**Stated exercise**.
Please write each of the lines below as one string in a JSON list, skipping any blank lines and leaving the pictures out.

**Dataset rows**.
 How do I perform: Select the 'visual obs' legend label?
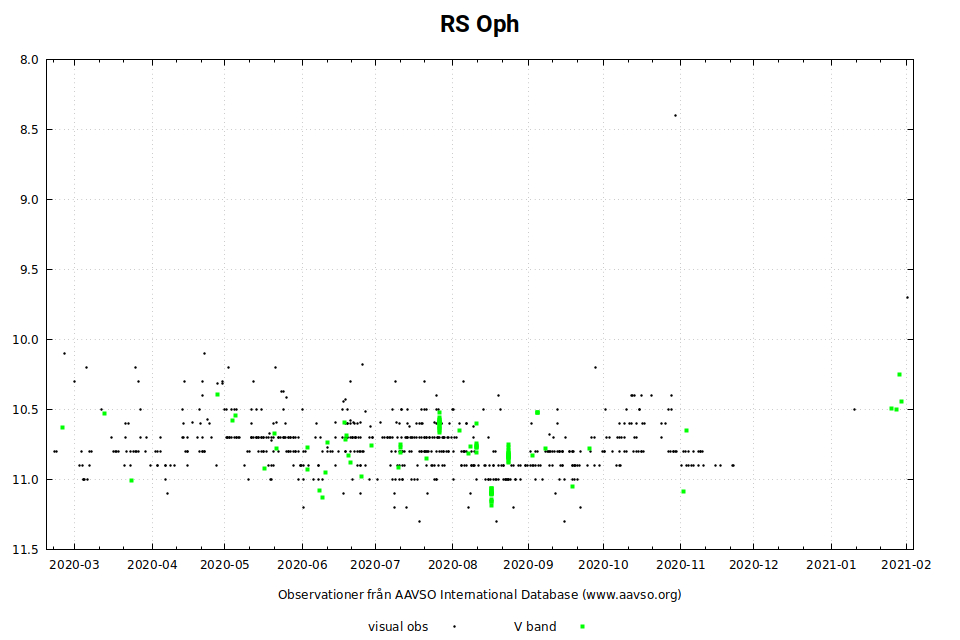(x=398, y=626)
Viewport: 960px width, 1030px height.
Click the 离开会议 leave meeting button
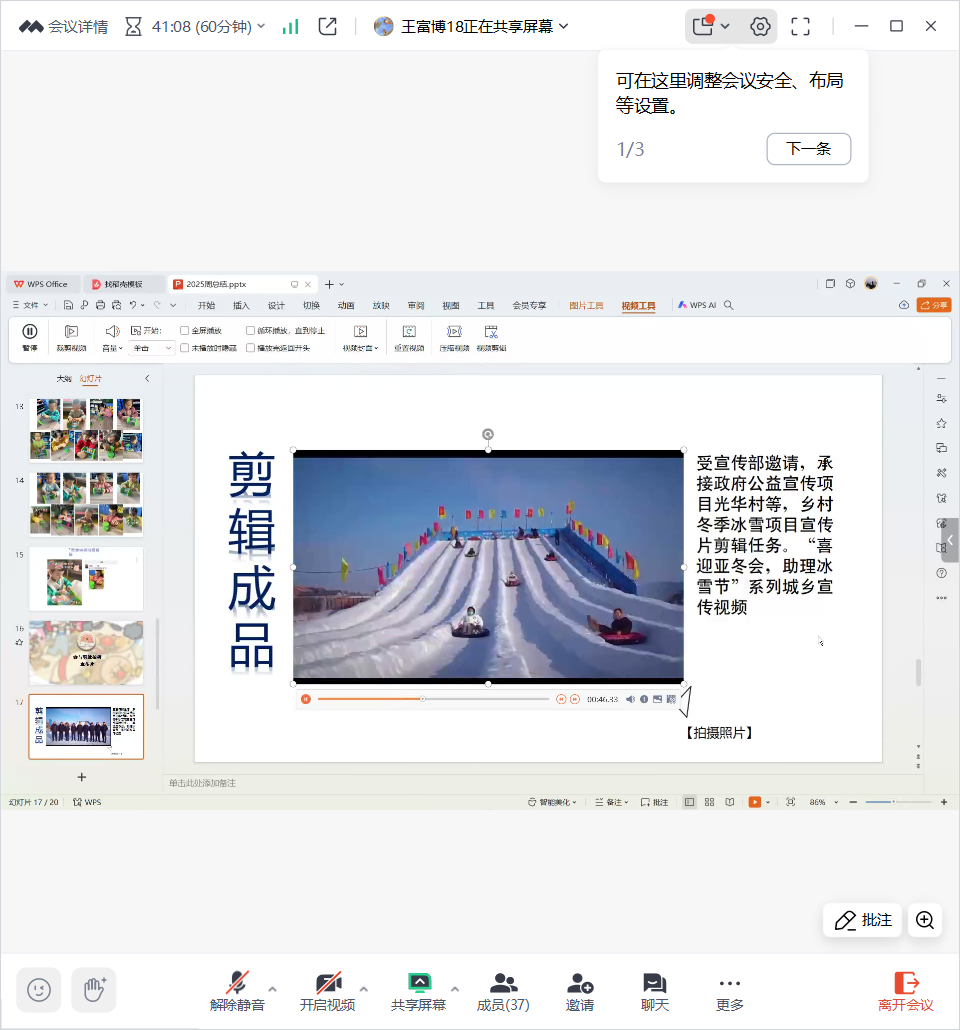click(x=905, y=991)
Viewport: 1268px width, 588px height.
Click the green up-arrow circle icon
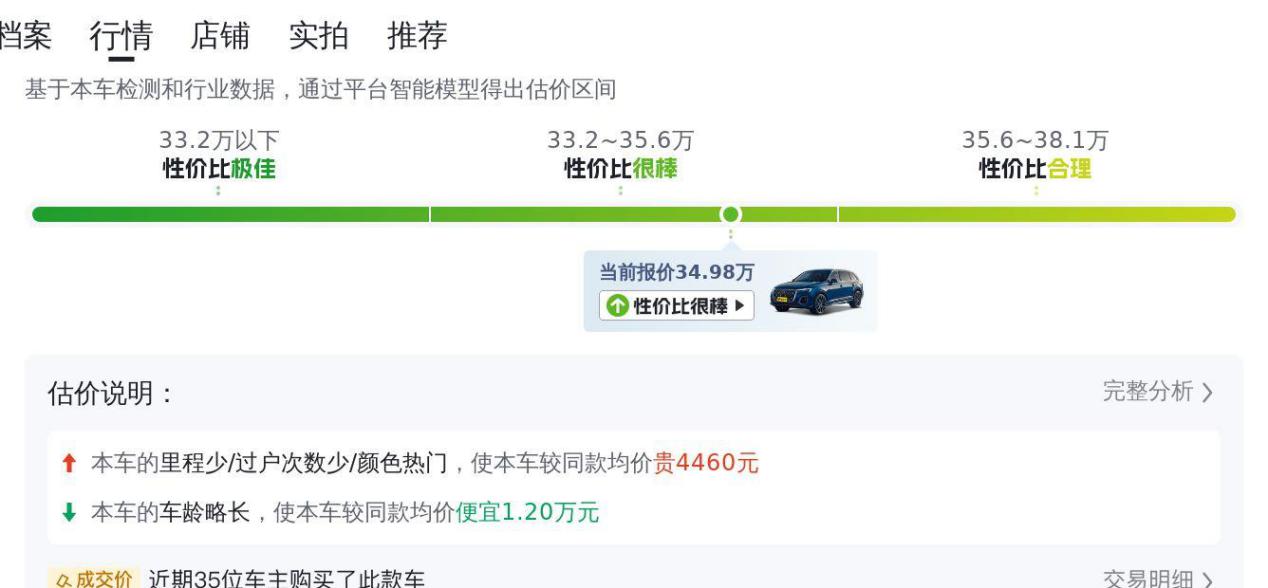618,306
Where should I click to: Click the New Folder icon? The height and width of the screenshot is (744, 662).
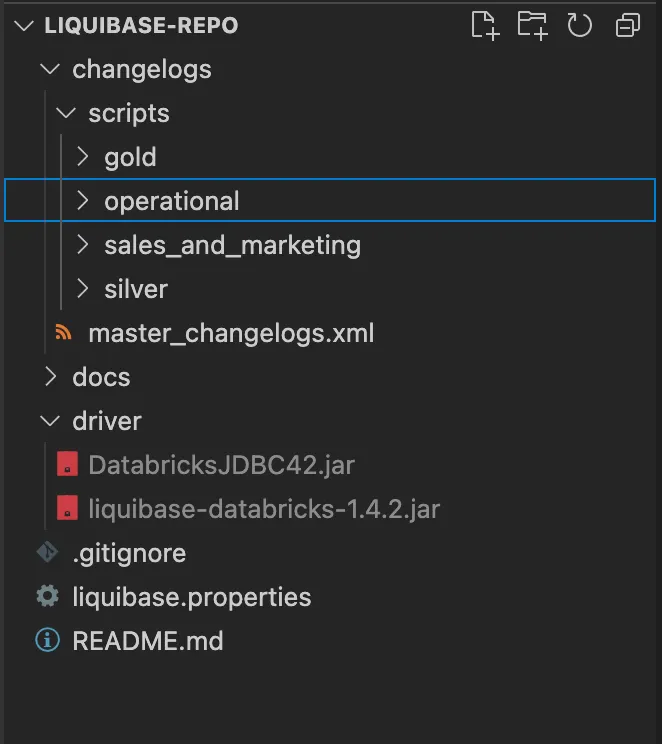click(x=532, y=26)
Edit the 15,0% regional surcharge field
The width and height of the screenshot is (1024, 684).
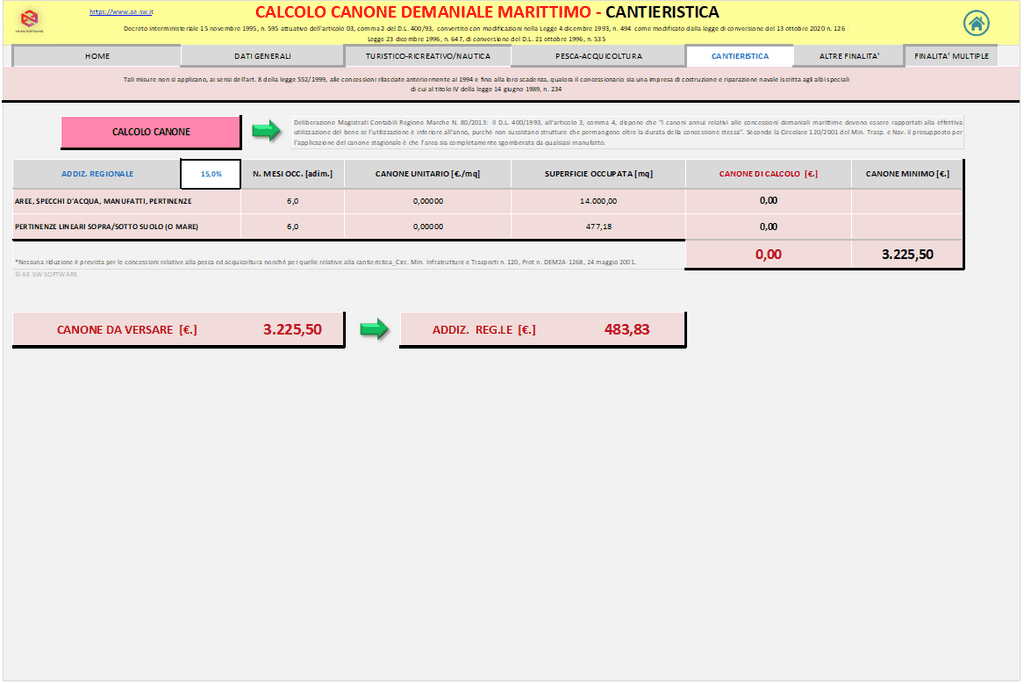coord(211,174)
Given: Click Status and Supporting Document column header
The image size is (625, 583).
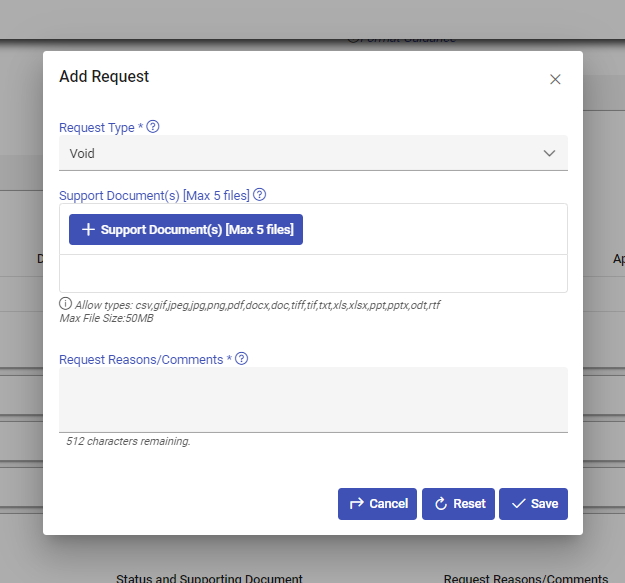Looking at the screenshot, I should [x=209, y=578].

**Answer to this task**.
[
  " How do I perform: Select the 'visual obs' legend label?",
  "(x=398, y=626)",
  "Viewport: 960px width, 1030px height.",
  "Click the 离开会议 leave meeting button",
  "click(x=905, y=991)",
  "Viewport: 1268px width, 588px height.",
  "Click the green up-arrow circle icon",
  "618,306",
  "Where should I click to: Click the New Folder icon? The height and width of the screenshot is (744, 662).",
  "click(x=532, y=26)",
  "Edit the 15,0% regional surcharge field",
  "The width and height of the screenshot is (1024, 684).",
  "coord(211,174)",
  "Given: Click Status and Supporting Document column header",
  "The image size is (625, 583).",
  "Looking at the screenshot, I should [x=209, y=578]."
]